A recent press release from the North Carolina Wildlife Resources Commission makes anglers in our state aware of some prime fishing spots for the fabled walleye. Several reservoirs in the western part of North Carolina are mentioned in the release as being “the” places to go try your luck for these “cool” water fish. What many fishermen don’t realize is that the walleye is a native fish in some of our coastal streams and was once so abundant in the east that there was an active commercial fishery for the walleye here.
The Wildlife Commission states that, “Although most people think of trout fishing when visiting the mountains, fishing for walleye also can offer exciting fishing action as well as excellent table fare.
“Walleye, also known as pike and jackfish, thrive in cooler waters. While most of North Carolina’s mountain reservoirs have walleye populations, the best walleye fishing can be found in Fontana and Hiwassee reservoirs and in Lake James, according to David Yow, the Wildlife Commission’s warmwater research coordinator and an expert on walleye fisheries.
“Fontana Reservoir, located on the southern edge of the Great Smoky Mountains National Park near Bryson City, is a large, deep reservoir that provides plenty of forage and habitat for its walleye population. Further west, Hiwassee Reservoir near Murphy has a walleye fishery that has rebounded due to annual walleye fingerling stockings. On the eastern side of the mountains, Lake James provides a walleye-fishing experience within easy driving distance for anglers in the central part of the state.
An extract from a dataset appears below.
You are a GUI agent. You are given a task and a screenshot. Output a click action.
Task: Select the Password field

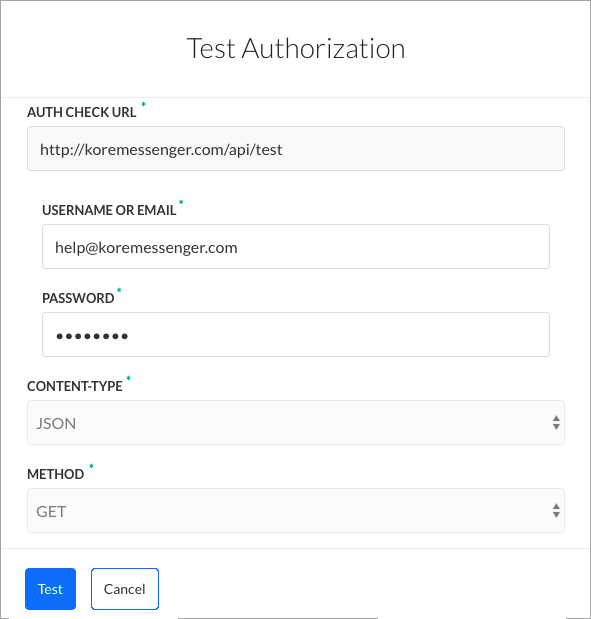coord(296,334)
“Regardless of where anglers fish for walleye, Yow advises them to bring a good depth finder, because walleye tend to avoid sunlight and often are found in deep water associated with baitfish or structure.
“A good depth finder is essential for determining trolling depth or locating schools for still fishing,” Yow said. “Walleye schools may be as deep as 90 feet or more this time of year. That also affects the way you handle your catch.”
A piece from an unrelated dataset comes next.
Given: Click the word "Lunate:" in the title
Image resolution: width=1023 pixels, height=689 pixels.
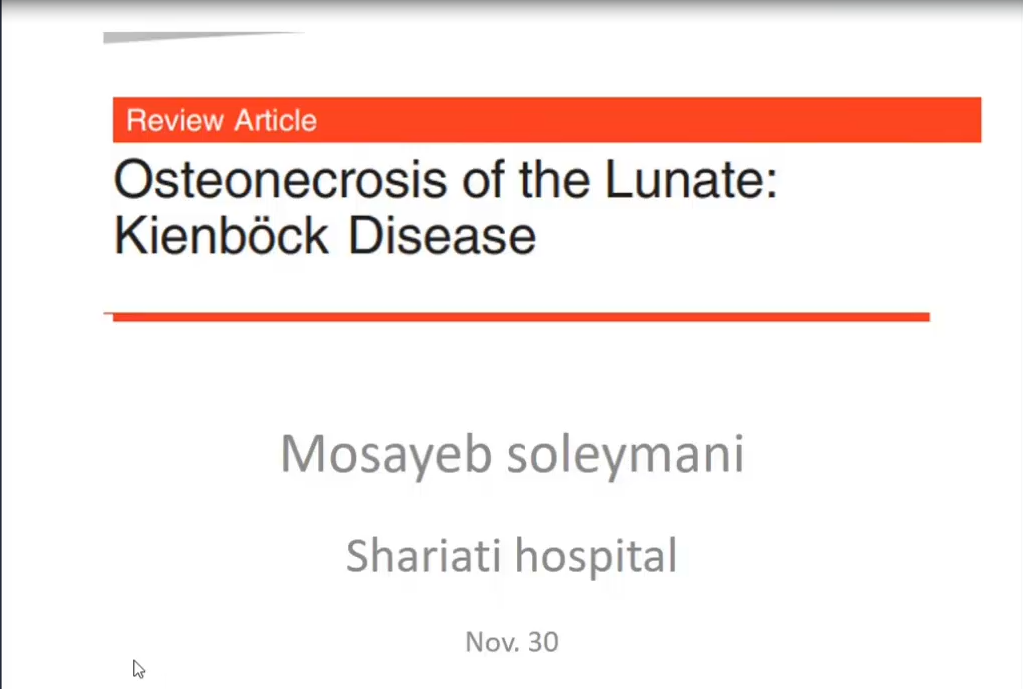Looking at the screenshot, I should [692, 179].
“Bringing a fish up from that depth may affect its ability to survive if released, and some studies have indicated that the deeper a fish is caught, the less likely it is to survive.
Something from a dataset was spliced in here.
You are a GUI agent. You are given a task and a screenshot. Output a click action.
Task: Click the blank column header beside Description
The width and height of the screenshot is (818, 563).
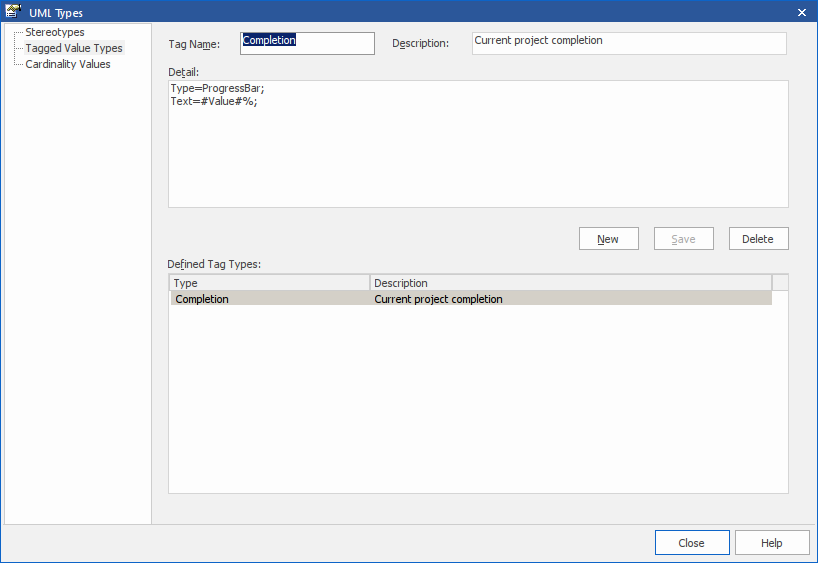780,283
“For that reason we have no length limits for walleye in our mountain reservoirs,” Yow said. “The only exception is Lake James, which has a 15-inch minimum.”
“Popular walleye baits include spoons, jigs and plastic worms. One technique that works well is to cast the jig parallel to the boat and let it sink. Start a hopping motion using only the wrist, not the arm. Make the jig hop six to 12 inches from the bottom while retrieving the jig between hops. Slack the line after each hop.
“Safety is a key concern when fishing mountain reservoirs in winter and Yow recommends that anglers have a float plan so that someone knows where you’re going and when you expect to return.
“Because water levels are lower, shallow points and submerged ridges present more navigational hazards in winter than in warmer months when the reservoirs are full,” Yow said. “There are also fewer boaters on the water to help if you get into trouble, and there is no cell phone service in some of the more remote areas.”
“While walleye is considered by many to be one of the best tasting of all freshwater fish, anglers should note that there is a consumption advisory for walleye due to mercury levels in Fontana and Santeetlah reservoirs. Consumption advisories are issued by the Department of Health and Human Services, which maintains an updated list on its website.”
While the NCWRC is pushing the winter trout fishery for rainbow, brook and brown trout as well as the walleye in the western part of North Carolina, there remains a very few fishermen that try the walleye fishing on Eastern North Carolina’s Roanoke River below the dam at Roanoke Rapids Lake.
While casting for striped bass on the Roanoke River several years ago I saw another fisherman who was casting from the bank land a fish that looked like a walleye. I yelled over to him and asked him what kind of fish he just caught and he replied “A walleye.” I’d never heard of walleye being on the lower reaches of the Roanoke and really doubted what the fisherman had told me. Noting my look of disbelief he reached for his stringer hanging from a limb and pulled up a stringer that held 6 or 7 more of this mystery fish.
When I stopped by Bobby Colston’s Tackle Box later that day and asked Bobby Colston if he’d ever heard of fishermen catching walleye in North Carolina’s Roanoke River he replied that a few fisherman usually take a few every spring by casting live minnows into the deeper pools below the Roanoke Rapids Dam.
I figured that surely these Roanoke River walleyes must have traveled downstream from the upper reaches of the Roanoke River in the mountains of Virginia where they were native so I decided to contact the experts at the Wildlife Commission for clarification about the mystery fish of the Roanoke River. When I called the NCWRC’s Director of Inland Fisheries, Fred Harris, he told me that the walleye are indeed native to the Roanoke River and that they once were abundant throughout the entire Albemarle Sound area. In fact, he replied, there was even a commercial fishery for the walleye and that the older anglers and commercial fishermen called them “brook trout.”
If you’re ever fishing on the Roanoke River below the dam at the Roanoke Rapids Lake and hear some Old Timer talk about catching brook trout in the Roanoke River, don’t laugh. He might know what he’s talking about.